Effects of ZD7288, a hyperpolarization-activated cyclic nucleotide-gated (HCN) channel blocker, on term-pregnant rat uterine contractility in vitro.

The uterus is a myogenic organ that is able to produce discrete spontaneous action potentials and contractions without any stimuli. Myometrial excitability is governed by ion channels including Ca+2 and K+ channels, but whether or not other channels such as hyperpolarization-activated cyclic nucleotide-gated (HCN) channels, which play an important role in regulating cellular excitability, are also involved has not been reported in uterine smooth muscles. The aim of the present study was to examine whether blocking HCN channels with a specific blocker ZD7288 would modulate the uterine contractility in a rat model. Using longitudinal uterine strips from term-pregnant rats, the effects of varying concentrations of ZD7288 (50 μM, 100 μM, and 200 μM) were examined on uterine contractions generated spontaneously or by oxytocin (5 nmol/L) and on uterine strips depolarized by high-KCl (60 mM/L), or activated by L-type Ca2+ channels agonist (Bay K8644; 1 μM).
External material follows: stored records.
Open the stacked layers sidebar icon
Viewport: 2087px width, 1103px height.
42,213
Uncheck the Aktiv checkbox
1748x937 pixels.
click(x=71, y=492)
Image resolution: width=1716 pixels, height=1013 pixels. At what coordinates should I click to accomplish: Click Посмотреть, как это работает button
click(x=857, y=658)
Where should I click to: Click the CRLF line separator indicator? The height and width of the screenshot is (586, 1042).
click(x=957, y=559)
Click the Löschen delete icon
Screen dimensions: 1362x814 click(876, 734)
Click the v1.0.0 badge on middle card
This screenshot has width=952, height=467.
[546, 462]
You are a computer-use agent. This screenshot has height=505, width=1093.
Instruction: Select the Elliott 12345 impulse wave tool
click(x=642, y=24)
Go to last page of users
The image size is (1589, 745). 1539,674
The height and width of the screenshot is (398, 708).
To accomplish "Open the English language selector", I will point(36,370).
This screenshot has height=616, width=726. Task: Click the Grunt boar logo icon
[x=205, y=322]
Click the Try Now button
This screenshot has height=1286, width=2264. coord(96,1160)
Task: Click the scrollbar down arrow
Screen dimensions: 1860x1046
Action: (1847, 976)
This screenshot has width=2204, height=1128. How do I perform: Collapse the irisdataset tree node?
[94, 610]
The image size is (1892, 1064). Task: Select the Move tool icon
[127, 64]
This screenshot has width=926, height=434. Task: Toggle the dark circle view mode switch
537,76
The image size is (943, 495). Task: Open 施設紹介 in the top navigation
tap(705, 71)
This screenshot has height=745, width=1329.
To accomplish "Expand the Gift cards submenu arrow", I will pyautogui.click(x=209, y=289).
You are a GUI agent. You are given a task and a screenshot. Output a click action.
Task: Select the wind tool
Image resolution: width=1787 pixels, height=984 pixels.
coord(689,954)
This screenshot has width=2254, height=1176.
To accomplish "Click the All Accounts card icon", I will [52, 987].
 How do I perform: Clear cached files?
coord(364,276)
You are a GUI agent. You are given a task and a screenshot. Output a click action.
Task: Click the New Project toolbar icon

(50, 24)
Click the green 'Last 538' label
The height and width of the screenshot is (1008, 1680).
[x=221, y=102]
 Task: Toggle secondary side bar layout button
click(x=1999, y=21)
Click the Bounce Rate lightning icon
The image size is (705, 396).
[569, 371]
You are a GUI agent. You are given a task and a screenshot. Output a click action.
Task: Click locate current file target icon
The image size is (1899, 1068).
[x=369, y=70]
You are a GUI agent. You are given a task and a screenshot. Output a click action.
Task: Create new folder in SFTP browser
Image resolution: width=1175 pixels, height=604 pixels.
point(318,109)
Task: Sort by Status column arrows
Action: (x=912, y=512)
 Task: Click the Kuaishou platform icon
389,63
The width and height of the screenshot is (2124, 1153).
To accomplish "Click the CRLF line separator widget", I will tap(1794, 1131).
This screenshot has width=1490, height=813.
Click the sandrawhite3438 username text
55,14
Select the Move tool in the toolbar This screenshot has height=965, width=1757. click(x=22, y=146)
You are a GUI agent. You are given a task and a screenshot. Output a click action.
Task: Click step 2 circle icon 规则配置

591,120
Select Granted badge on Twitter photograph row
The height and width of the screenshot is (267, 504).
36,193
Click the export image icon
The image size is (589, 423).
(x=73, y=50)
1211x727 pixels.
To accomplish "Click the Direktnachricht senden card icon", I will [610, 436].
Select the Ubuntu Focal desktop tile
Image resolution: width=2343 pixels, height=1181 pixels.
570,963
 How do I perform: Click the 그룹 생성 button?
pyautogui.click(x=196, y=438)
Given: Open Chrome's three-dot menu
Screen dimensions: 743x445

Application of ZD7288 at concentrations of 200 μM and 100 μM, but not 50 μM, significantly decreased the amplitude of spontaneous uterine contractions. In addition, 200 μM of ZD7288 significantly reduced the force of contractions induced by oxytocin with a pronounced reduction while the tissues were depolarized by high-KCl solution, or activated by Bay K8644. The present study provides pharmacological evidence suggesting that pregnant uterine contractility is modulated by HCN channels and that these channels might represent a therapeutic target for controlling premature activation of uterine activity associated with preterm labor.